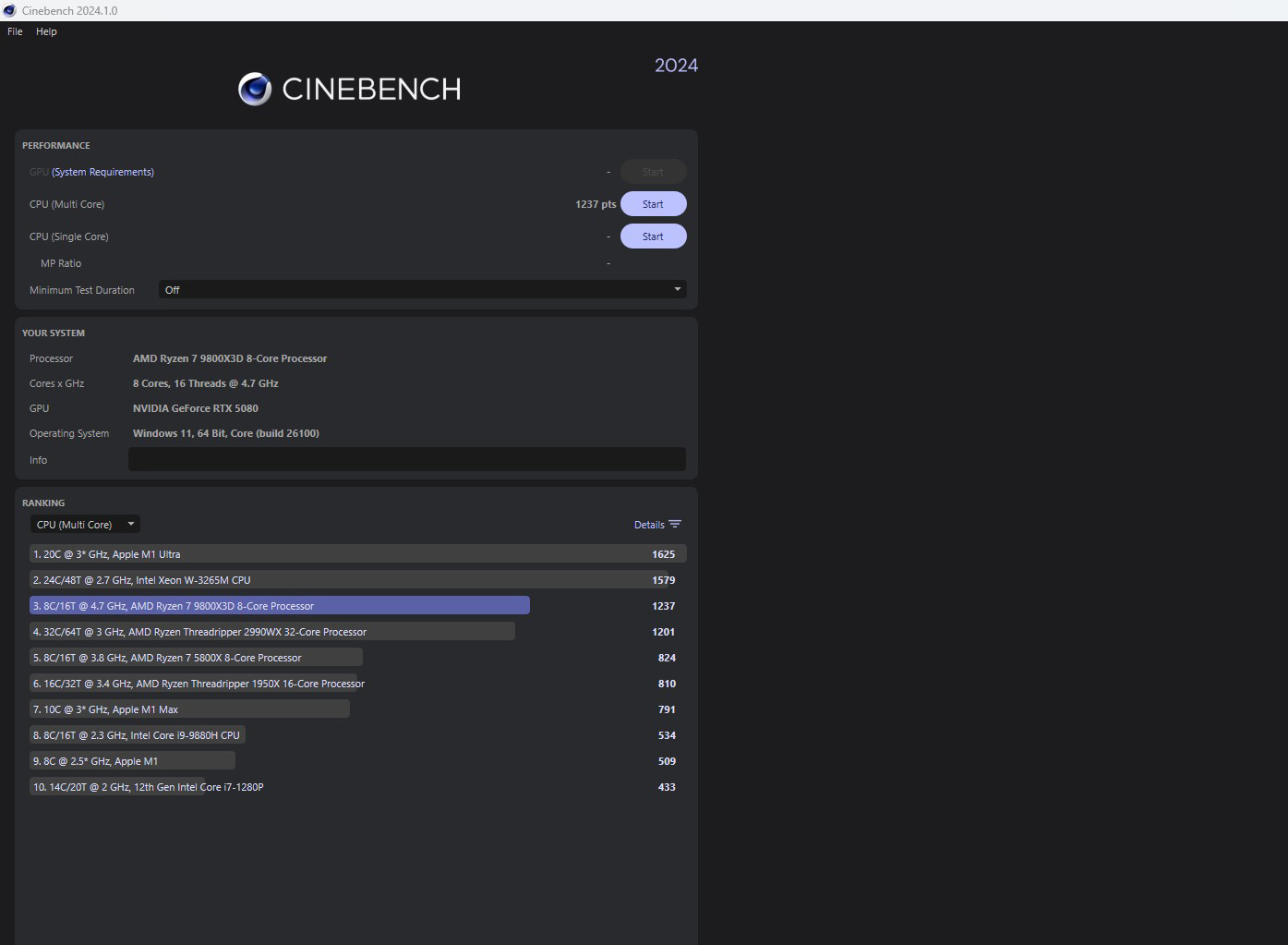Open the Help menu
Viewport: 1288px width, 945px height.
pyautogui.click(x=46, y=31)
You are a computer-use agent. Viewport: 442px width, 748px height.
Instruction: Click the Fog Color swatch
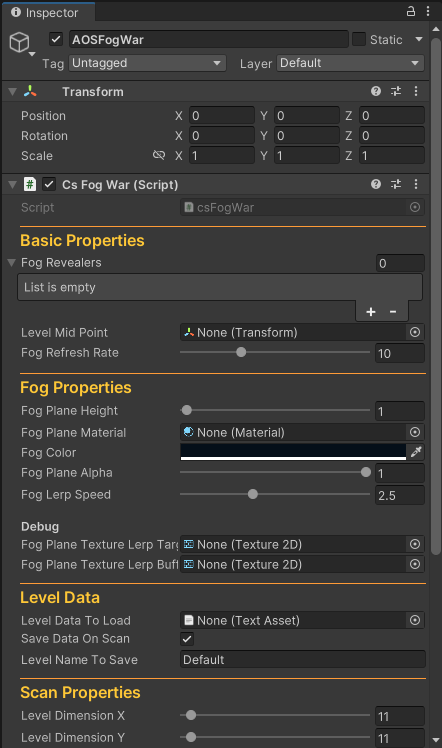293,452
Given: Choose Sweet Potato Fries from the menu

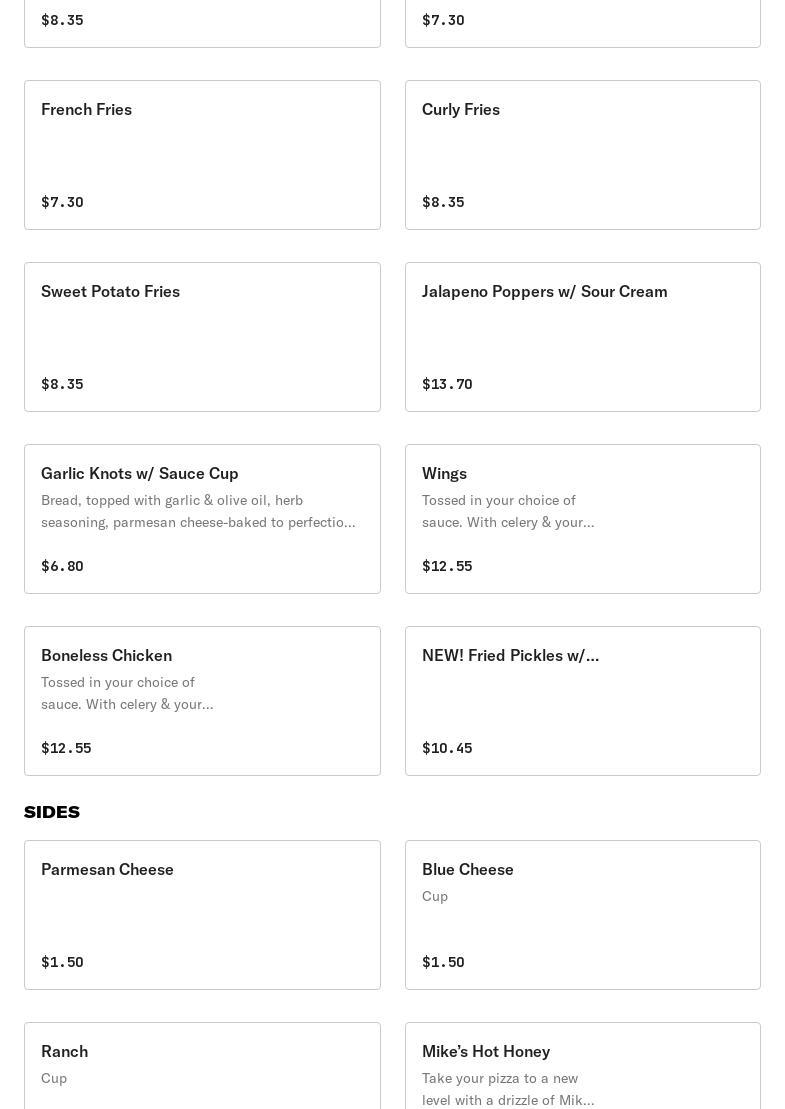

= = =

WORK ORDER => Please repeat exactly the lines from the one containing "You are a computer-use" through the end of the entries, both included, omitting pictures.

SOLUTION TO THIS TASK =>
You are a computer-use agent. Viewport: 442px width, 748px height.
Instruction: Click the Fog Color swatch
293,452
Given: Choose Sweet Potato Fries from the menu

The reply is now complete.